• _TEXT PROVIDED_
....

In prior posts, I have referred to Rep. Whisnant as a “Quisling” for opposing the mediation law, while at the same time, purporting to represent a constituency in dire need of its passage.  And his gelatinous backbone did not disappoint.  Smelling defeat and feeling the heat, he beat a retreat. At the last minute he defected again – this time away from the lender lobby he had so vigorously represented literally days earlier. He voted in favor of SB 1552!  And as any self-respecting politico seeking a measure of redemption is wont to do, he quickly put his own name on SB 1552 as a sponsor – so he could tout his support for Beleaguered Borrowers come election time.

Now there’s a guy you’d never want in your foxhole during a firefight….

So, my take on the banks’ chronic hearing impairment is that it only lasts until the decibels exceed 115dBs – roughly the level heard at a raucous rock concert.  At that point, the anti-consumer politicos like Rep. Quisnant Whisnant, will have an epiphany like Paul on the road to Damascus.  The only difference is that their epiphany lasts only one election cycle at a time; they need to be reminded time and again, that their future is in the hands of their electorate.  Lest you ask whether the Big Banks will just move their financial support to another hack, my suspicion is that the Big Banks will always opt for the devil they know, rather than taking a chance of the devil they don’t know.

....

• _TASK DETAILS_
Please retype the stretch of the post about the mediation law vote from "In prior posts, I" through "during a firefight….", matching it word for word.

• _STORED DATA_

....

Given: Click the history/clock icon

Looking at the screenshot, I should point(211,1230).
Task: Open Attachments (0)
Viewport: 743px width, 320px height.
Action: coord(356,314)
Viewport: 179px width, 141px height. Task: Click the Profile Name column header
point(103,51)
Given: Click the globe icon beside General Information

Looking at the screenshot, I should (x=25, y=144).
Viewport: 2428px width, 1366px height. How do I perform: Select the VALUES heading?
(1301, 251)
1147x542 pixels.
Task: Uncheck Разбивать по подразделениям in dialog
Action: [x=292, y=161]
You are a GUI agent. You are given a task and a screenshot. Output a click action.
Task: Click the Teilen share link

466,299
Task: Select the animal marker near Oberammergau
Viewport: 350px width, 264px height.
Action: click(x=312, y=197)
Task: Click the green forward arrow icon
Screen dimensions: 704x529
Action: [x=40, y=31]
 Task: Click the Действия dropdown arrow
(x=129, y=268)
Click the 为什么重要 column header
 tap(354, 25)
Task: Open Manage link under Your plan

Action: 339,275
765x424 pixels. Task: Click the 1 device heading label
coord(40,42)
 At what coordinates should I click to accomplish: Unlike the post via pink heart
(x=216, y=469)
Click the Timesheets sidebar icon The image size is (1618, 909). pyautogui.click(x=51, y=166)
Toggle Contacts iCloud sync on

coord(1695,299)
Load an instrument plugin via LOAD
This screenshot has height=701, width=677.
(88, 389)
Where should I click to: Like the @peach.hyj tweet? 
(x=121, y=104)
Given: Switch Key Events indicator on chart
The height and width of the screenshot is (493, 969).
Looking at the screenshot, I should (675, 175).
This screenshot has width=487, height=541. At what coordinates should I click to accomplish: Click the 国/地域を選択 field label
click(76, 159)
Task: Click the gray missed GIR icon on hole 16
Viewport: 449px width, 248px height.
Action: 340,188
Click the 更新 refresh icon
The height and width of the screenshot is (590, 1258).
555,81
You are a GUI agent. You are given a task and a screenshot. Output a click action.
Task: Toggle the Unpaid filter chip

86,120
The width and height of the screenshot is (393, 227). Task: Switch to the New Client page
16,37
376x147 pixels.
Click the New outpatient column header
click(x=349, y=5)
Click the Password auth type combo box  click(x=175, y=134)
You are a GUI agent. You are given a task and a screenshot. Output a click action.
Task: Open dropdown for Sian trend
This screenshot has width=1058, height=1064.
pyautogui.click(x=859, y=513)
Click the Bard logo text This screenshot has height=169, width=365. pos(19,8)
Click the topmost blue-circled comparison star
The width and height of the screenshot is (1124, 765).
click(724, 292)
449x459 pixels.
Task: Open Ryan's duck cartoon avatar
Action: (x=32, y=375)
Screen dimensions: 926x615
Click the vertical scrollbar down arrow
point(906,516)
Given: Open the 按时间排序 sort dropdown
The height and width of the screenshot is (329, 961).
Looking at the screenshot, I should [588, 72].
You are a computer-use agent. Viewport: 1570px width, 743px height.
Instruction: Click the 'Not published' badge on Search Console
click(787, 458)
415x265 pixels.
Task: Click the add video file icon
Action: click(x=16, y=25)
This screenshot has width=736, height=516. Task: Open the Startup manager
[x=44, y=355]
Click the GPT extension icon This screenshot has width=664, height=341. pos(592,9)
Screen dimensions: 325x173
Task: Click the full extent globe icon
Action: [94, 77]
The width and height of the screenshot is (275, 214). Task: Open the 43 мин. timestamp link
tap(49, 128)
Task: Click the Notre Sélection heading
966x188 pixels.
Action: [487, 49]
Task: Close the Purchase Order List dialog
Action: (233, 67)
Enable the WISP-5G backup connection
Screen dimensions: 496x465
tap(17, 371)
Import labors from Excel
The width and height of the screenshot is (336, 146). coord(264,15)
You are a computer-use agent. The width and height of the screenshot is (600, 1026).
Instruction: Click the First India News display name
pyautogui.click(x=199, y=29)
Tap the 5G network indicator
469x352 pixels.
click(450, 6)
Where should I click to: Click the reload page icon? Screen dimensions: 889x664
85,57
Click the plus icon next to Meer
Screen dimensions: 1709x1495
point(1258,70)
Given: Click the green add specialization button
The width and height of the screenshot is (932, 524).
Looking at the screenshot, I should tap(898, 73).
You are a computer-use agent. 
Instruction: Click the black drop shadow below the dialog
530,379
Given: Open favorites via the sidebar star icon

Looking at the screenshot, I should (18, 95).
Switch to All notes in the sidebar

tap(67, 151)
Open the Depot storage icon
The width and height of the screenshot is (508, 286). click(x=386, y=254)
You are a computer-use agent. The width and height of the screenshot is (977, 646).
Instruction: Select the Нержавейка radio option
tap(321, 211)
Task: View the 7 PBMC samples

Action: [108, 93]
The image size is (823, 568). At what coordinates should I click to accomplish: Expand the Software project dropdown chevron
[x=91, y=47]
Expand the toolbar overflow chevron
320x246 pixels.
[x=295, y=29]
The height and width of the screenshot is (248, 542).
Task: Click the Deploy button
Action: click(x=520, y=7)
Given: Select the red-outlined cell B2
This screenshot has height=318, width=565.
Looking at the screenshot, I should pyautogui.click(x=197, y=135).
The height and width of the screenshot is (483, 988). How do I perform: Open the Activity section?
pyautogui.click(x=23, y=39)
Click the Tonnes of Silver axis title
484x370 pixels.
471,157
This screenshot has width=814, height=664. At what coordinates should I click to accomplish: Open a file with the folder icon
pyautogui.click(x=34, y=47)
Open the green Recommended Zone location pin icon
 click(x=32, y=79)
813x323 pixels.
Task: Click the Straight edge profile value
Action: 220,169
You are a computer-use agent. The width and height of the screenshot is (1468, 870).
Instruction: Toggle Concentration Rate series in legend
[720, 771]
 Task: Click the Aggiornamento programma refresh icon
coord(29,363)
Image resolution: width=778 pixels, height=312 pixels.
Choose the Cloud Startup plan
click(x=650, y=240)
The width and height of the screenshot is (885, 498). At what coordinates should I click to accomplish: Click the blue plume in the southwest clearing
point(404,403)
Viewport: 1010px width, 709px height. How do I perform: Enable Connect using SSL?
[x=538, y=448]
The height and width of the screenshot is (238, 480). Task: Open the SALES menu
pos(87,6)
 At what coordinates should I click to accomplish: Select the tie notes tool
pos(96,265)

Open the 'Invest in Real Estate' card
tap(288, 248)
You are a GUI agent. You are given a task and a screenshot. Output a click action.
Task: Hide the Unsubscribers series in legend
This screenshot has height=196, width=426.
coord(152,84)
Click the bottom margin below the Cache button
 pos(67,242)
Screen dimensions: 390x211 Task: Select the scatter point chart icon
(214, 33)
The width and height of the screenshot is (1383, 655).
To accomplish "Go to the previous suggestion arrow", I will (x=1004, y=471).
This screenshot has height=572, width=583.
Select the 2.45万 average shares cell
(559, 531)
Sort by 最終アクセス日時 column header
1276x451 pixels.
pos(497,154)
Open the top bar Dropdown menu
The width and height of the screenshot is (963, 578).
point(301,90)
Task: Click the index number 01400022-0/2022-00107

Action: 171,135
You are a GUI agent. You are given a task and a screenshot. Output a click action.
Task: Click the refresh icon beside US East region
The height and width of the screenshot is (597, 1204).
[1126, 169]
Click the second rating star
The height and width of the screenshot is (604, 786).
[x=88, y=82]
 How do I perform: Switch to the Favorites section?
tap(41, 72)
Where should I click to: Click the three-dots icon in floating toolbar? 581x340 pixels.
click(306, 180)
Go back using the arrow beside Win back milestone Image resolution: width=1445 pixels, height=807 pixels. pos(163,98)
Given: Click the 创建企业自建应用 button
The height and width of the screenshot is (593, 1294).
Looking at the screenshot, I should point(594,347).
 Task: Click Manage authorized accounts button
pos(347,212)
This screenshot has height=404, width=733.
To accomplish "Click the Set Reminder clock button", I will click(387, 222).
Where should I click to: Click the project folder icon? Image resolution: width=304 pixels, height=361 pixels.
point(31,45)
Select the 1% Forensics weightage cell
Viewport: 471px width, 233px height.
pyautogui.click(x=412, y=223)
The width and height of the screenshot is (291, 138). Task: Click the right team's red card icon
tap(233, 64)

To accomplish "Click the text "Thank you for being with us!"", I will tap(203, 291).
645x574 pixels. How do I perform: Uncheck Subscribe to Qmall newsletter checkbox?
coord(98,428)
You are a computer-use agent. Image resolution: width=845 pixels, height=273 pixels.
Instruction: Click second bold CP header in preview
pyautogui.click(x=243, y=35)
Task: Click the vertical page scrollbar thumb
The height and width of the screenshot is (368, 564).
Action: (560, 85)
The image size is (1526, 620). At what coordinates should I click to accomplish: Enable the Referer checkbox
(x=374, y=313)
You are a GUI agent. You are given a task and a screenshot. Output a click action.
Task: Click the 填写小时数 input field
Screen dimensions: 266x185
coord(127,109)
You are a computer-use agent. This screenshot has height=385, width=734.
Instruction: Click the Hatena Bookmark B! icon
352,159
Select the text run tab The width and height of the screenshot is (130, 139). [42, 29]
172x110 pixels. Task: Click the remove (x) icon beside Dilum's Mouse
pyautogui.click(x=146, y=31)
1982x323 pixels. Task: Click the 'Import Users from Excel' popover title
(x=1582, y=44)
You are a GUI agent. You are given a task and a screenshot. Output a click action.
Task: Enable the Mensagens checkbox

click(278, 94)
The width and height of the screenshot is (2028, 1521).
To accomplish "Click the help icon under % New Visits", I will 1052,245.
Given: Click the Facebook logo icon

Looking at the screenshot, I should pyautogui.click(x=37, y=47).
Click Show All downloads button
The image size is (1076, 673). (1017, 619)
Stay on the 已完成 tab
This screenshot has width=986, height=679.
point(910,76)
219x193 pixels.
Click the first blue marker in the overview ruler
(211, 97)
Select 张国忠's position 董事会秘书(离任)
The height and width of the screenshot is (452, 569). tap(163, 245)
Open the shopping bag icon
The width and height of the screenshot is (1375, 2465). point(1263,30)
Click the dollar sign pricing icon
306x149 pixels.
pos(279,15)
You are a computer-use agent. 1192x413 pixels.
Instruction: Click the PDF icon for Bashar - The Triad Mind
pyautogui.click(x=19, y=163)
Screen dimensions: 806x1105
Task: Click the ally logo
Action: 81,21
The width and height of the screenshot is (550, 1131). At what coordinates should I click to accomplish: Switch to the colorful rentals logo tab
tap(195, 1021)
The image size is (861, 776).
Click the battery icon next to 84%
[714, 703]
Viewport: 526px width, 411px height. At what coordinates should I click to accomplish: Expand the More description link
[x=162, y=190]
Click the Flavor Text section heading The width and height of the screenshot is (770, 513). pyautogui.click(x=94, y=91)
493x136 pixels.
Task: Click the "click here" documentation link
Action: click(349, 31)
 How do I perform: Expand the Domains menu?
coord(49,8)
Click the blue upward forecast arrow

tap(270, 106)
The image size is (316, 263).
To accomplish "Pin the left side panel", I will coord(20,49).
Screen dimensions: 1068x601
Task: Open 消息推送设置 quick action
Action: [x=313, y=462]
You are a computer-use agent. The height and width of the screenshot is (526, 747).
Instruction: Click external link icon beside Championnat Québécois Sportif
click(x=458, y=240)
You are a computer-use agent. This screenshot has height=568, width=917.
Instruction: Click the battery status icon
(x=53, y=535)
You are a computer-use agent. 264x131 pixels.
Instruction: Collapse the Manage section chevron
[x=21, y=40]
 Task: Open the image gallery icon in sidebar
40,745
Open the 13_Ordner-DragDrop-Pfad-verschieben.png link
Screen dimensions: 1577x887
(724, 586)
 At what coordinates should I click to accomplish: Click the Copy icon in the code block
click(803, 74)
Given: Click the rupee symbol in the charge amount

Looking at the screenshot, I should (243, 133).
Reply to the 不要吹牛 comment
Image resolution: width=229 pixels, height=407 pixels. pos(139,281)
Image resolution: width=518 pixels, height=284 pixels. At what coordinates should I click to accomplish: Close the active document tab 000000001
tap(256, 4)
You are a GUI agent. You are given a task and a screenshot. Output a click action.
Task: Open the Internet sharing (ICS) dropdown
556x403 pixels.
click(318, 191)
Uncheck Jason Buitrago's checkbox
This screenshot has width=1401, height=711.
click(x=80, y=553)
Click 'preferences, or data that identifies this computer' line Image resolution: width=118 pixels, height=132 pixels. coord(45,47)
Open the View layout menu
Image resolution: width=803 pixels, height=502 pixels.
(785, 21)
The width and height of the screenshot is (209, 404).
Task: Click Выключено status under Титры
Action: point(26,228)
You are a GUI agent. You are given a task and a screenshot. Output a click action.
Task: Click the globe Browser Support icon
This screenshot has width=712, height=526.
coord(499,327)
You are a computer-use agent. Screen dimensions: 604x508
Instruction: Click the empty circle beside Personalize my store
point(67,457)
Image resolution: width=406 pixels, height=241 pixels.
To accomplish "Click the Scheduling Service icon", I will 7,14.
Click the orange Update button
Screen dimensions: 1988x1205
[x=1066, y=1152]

....

• _ANSWER TO THE PROBLEM_
In prior posts, I have referred to Rep. Whisnant as a “Quisling” for opposing the mediation law, while at the same time, purporting to represent a constituency in dire need of its passage.  And his gelatinous backbone did not disappoint.  Smelling defeat and feeling the heat, he beat a retreat. At the last minute he defected again – this time away from the lender lobby he had so vigorously represented literally days earlier. He voted in favor of SB 1552!  And as any self-respecting politico seeking a measure of redemption is wont to do, he quickly put his own name on SB 1552 as a sponsor – so he could tout his support for Beleaguered Borrowers come election time.

Now there’s a guy you’d never want in your foxhole during a firefight….